Wednesday, February 20, 2008

The Cussler Machine

The machine is large, and cranked into high gear. The exact design isn’t clear, but it’s probably shaped like an antique aquatic car, and powered by a twelve cylinder, 3,760 horsepower marine diesel. From a specialized conveyor belt jutting out from the side comes book, after book, after book. The machine is the Cussler.

Clive, to be more specific.

He’s probably America’s number-one action author, and is responsible for three different action lines – with heroes Dirk Pitt, Kurt Austin, and Juan Cabrillo. There are a couple of titles just out and several due this year from Clive Cussler, Paul Kemprecos, and Jack Du Brul, the three men primarily responsible for the action-output.

“Polar Shift” has been out long enough to find in paperback. It’s a Kurt Austin adventure with Paul Kemprecos doing the bulk of the writing. To his credit, he is able to maintain the flying-at-the-edge-of-believability quality of Cussler’s style, and duplicates the wise-cracking, pulp-fiction dialogue that fans have come to expect.

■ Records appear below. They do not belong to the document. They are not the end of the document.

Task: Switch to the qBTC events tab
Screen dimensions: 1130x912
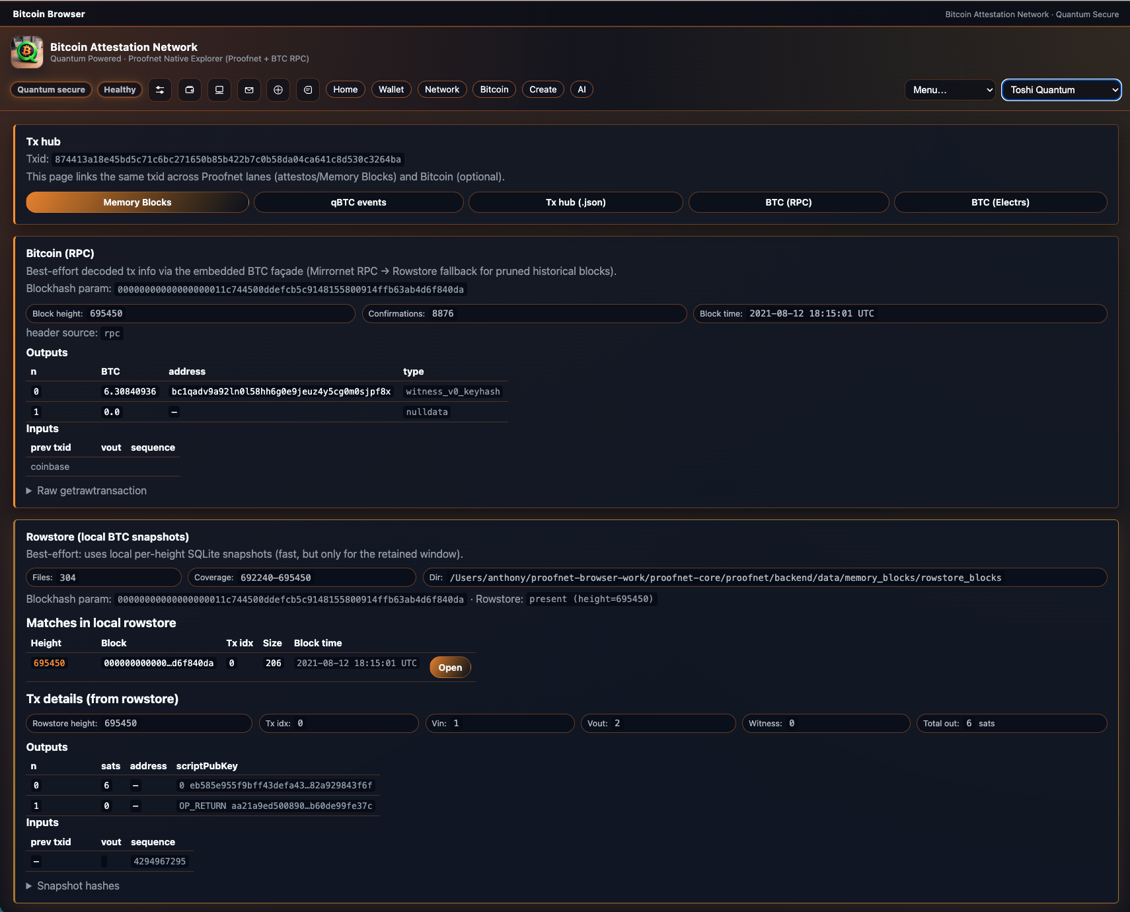Action: [358, 202]
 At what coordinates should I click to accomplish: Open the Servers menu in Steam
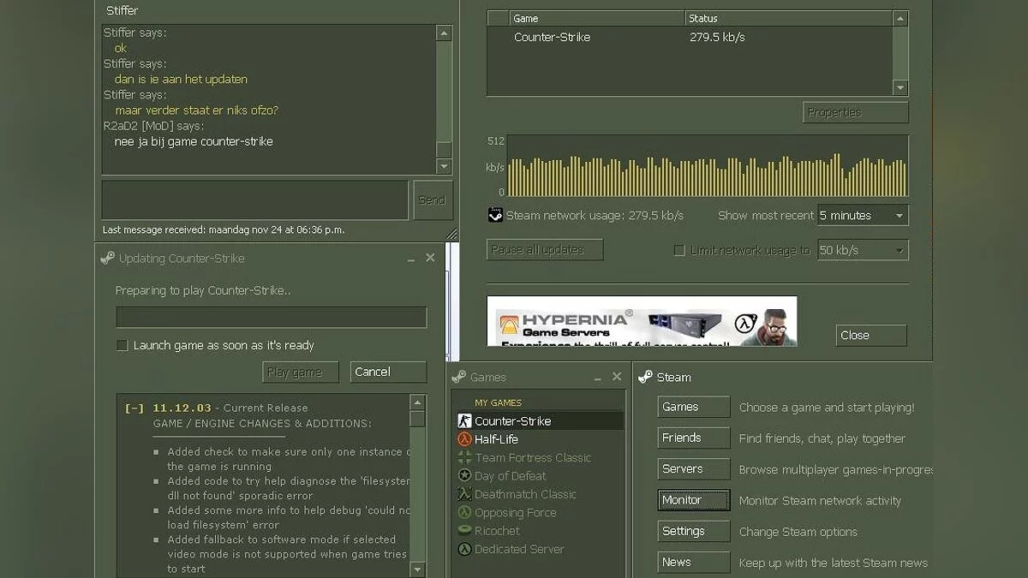693,469

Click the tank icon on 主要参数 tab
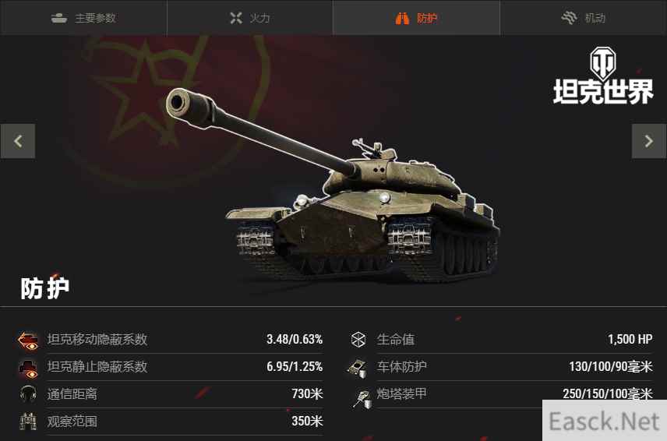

A group of well-funded bad guys have invented a giant spark plug that they dangle from a huge ship, and when they throw the switch, it creates tidal waves, boat-sucking whirlpools, electrical flares, radioactive rays, a shifting of the earth’s crust over the core, and car chases. (To be honest, the car chases are an indirect result.) The pretty archeologist is threatened by thugs, the dwarf wooly mammoths are threatened with extinction, and it falls to Kurt to save the day.
Cussler novels have long been filled with technical jargon. The bad guy never wields a rifle. He’s usually described as having a gas-operated Automat Kalashnikova modernized AK-47 7.62mm with machined receiver capable of 600 rounds per minute. The pilot never flies a simple airplane; it’s always the same lengthy description.

Kemprecos manages to tone down the internet-driven descriptions and keep the fiction moving at a Cussler-inspired pace, and fans will find familiar lines and action a’ plenty…enough to satisfy until the next unit is ejected from the machine.